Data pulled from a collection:
[Begin]

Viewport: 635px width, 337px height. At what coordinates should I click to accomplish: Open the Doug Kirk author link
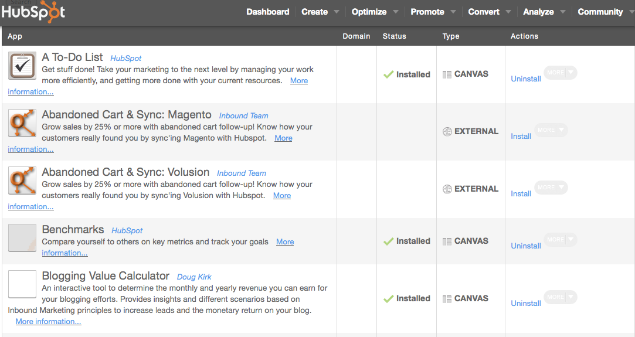pos(194,277)
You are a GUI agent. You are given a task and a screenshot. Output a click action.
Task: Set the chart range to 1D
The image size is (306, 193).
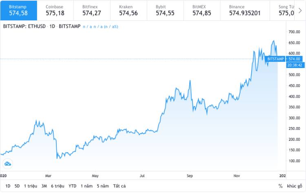pyautogui.click(x=8, y=186)
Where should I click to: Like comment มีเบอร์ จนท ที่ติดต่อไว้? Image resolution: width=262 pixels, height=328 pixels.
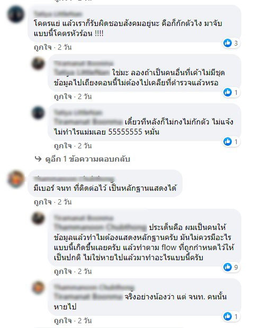coord(43,202)
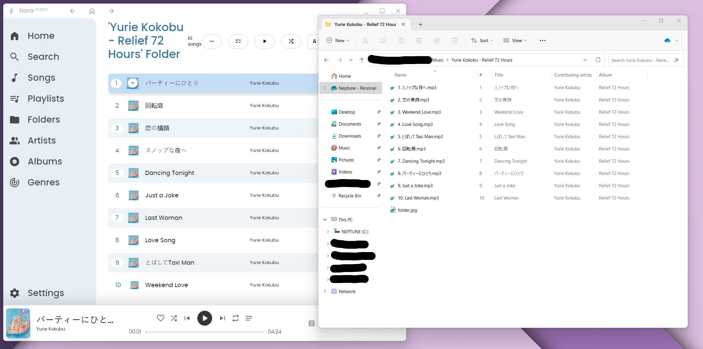Screen dimensions: 703x349
Task: Open the View dropdown in Explorer
Action: (x=515, y=40)
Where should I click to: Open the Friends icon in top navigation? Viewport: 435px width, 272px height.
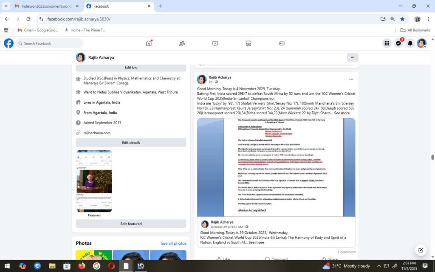[182, 43]
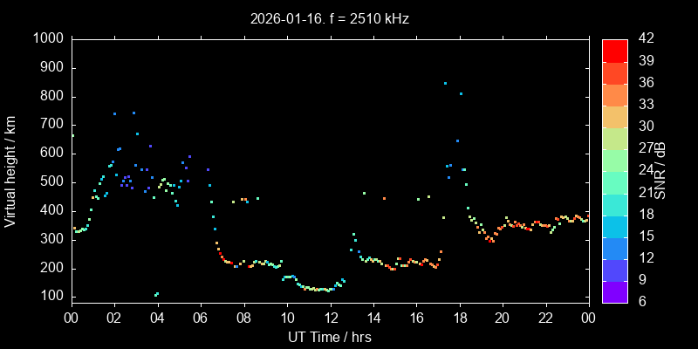Select the colorbar band between 15 and 18
698x349 pixels.
pyautogui.click(x=615, y=225)
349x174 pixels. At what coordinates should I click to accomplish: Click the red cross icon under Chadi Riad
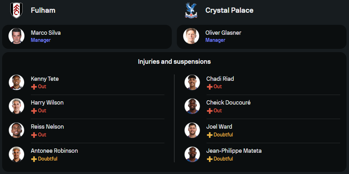click(x=209, y=87)
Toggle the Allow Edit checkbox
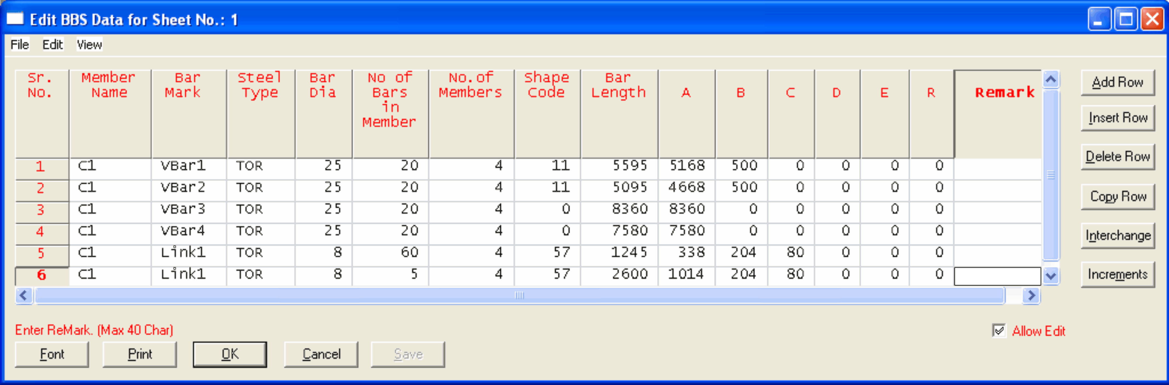The height and width of the screenshot is (385, 1169). 999,331

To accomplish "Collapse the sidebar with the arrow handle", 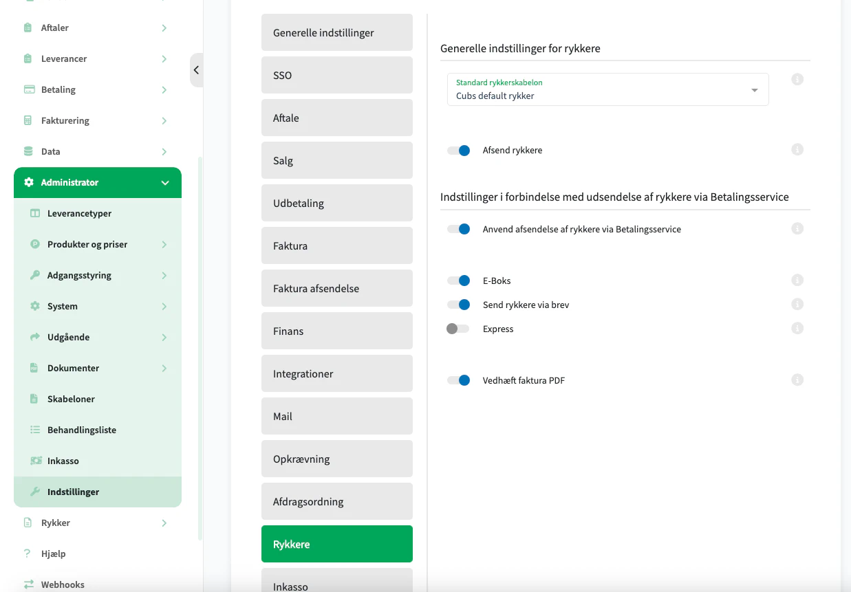I will (196, 70).
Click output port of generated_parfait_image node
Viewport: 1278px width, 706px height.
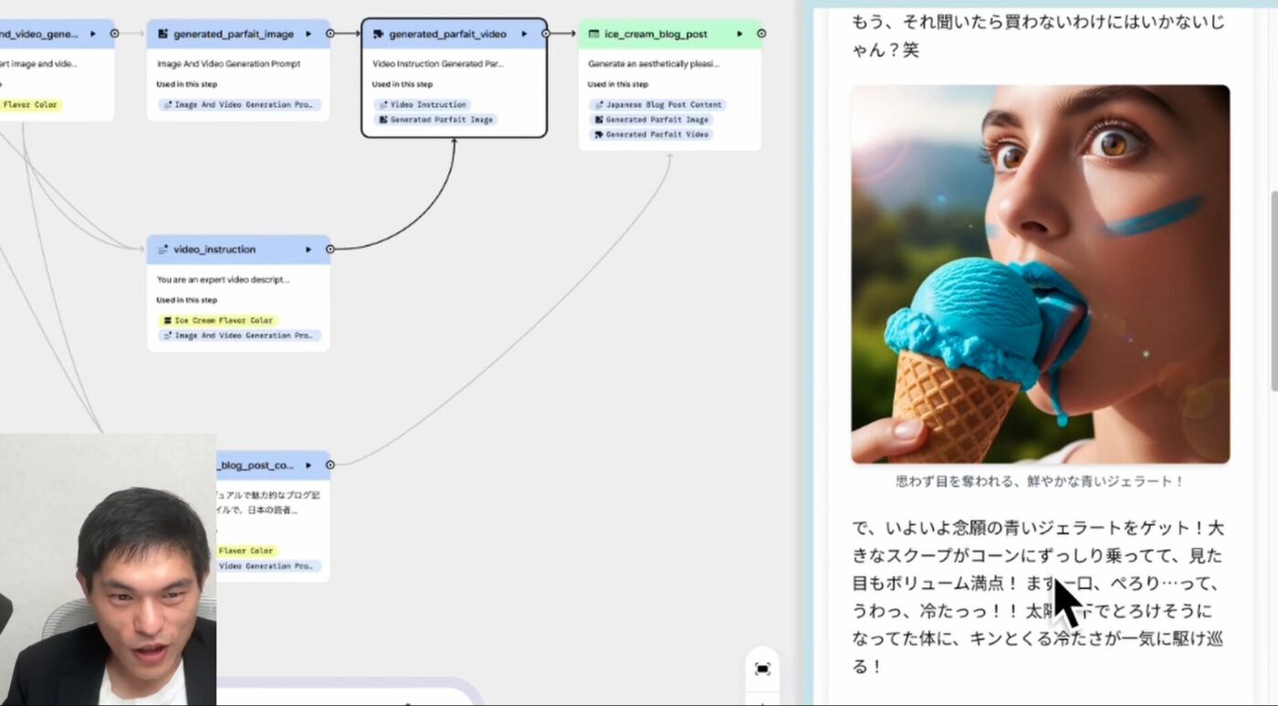tap(330, 34)
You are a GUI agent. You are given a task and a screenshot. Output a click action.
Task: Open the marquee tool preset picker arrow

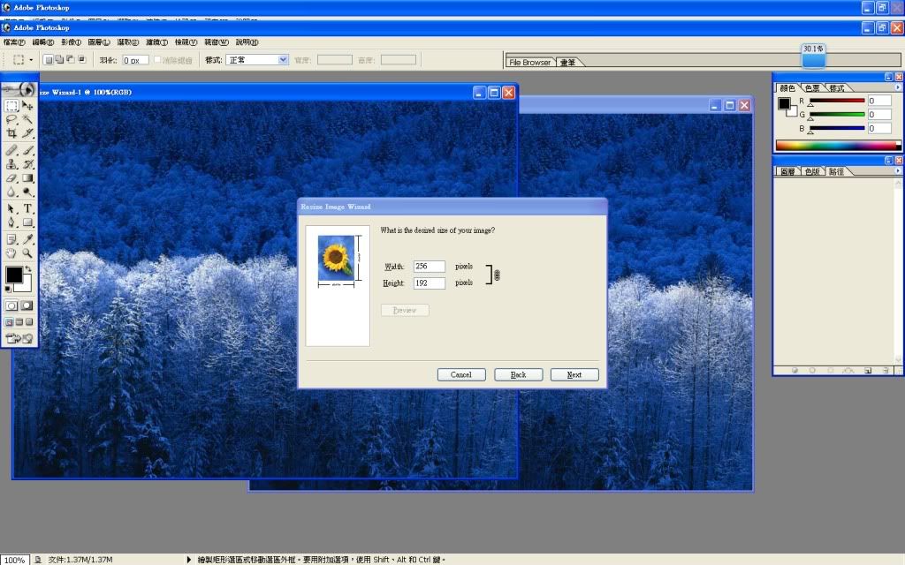[32, 60]
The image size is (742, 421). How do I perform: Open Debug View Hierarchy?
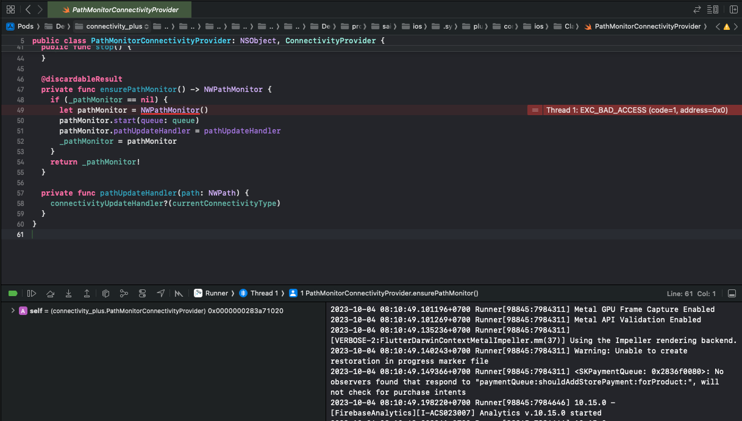point(105,293)
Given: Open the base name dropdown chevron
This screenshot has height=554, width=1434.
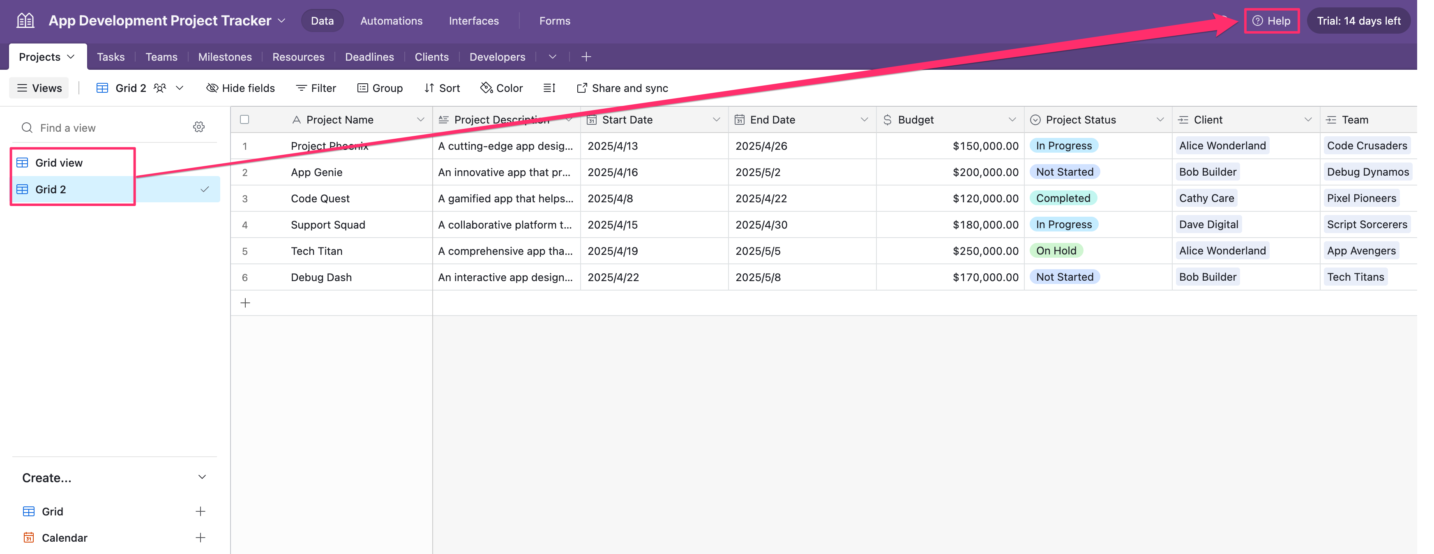Looking at the screenshot, I should pyautogui.click(x=282, y=21).
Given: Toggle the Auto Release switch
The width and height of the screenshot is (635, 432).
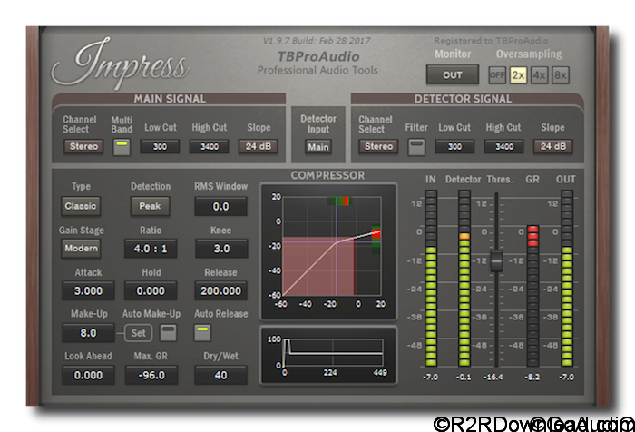Looking at the screenshot, I should pyautogui.click(x=202, y=332).
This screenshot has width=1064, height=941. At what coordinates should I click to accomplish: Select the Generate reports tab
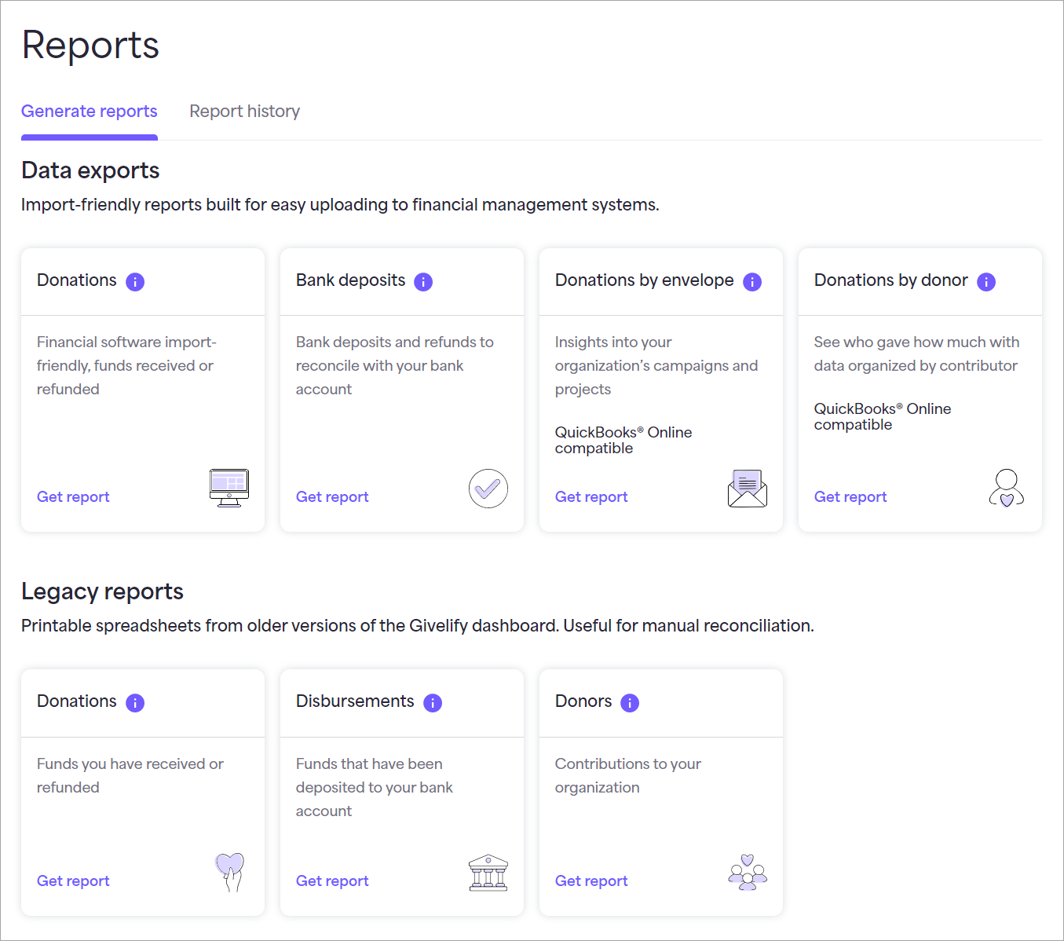point(90,112)
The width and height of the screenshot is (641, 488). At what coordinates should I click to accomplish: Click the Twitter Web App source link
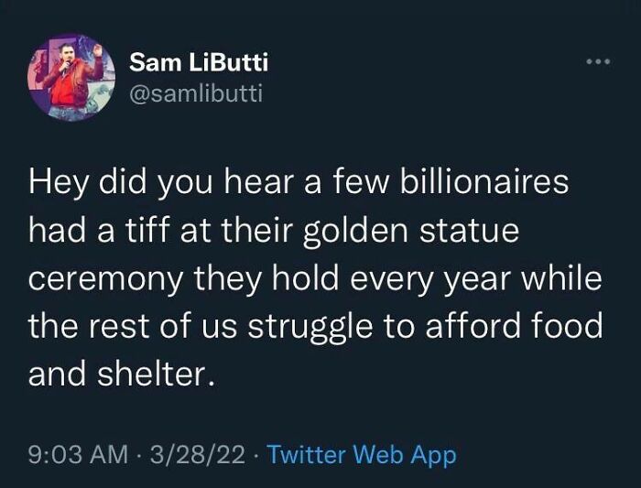[x=361, y=454]
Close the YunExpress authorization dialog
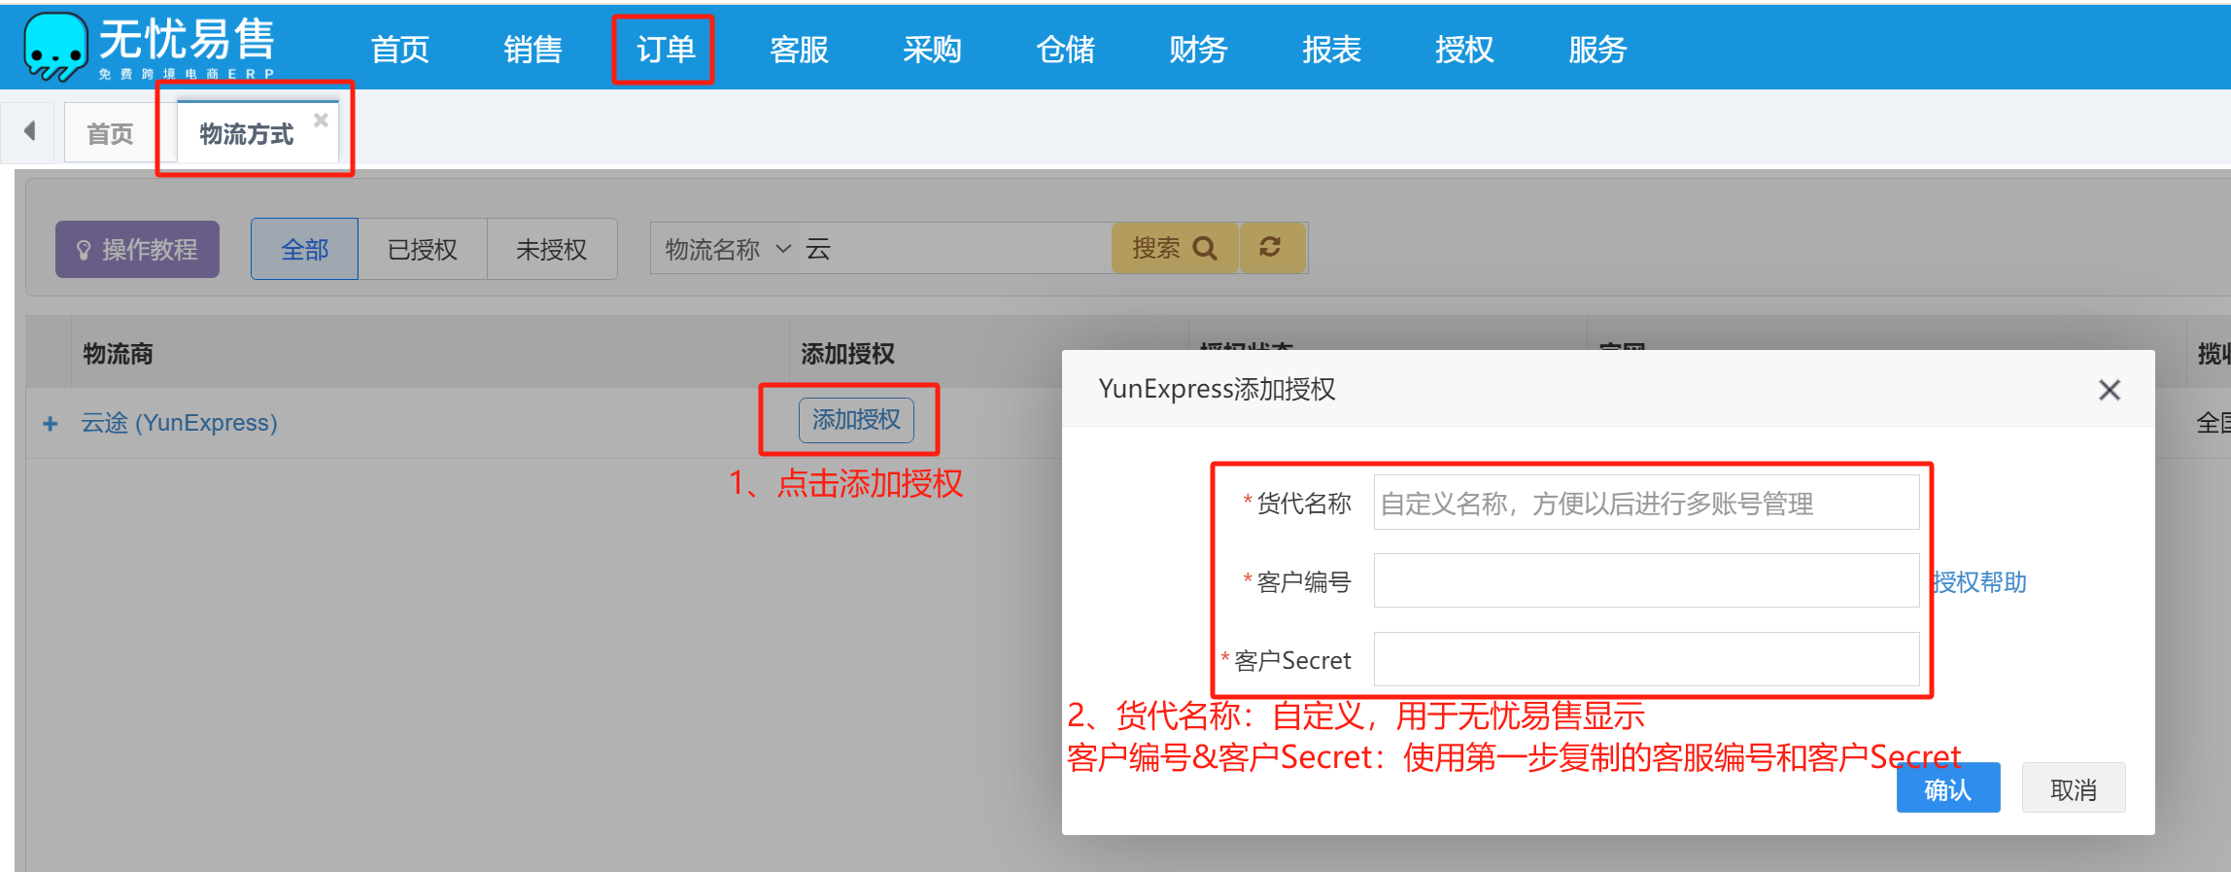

[End]

- Task objective
Count the lines in the records above that contain the string "This", with case counting, and reply with the number alone.

- Written solution
2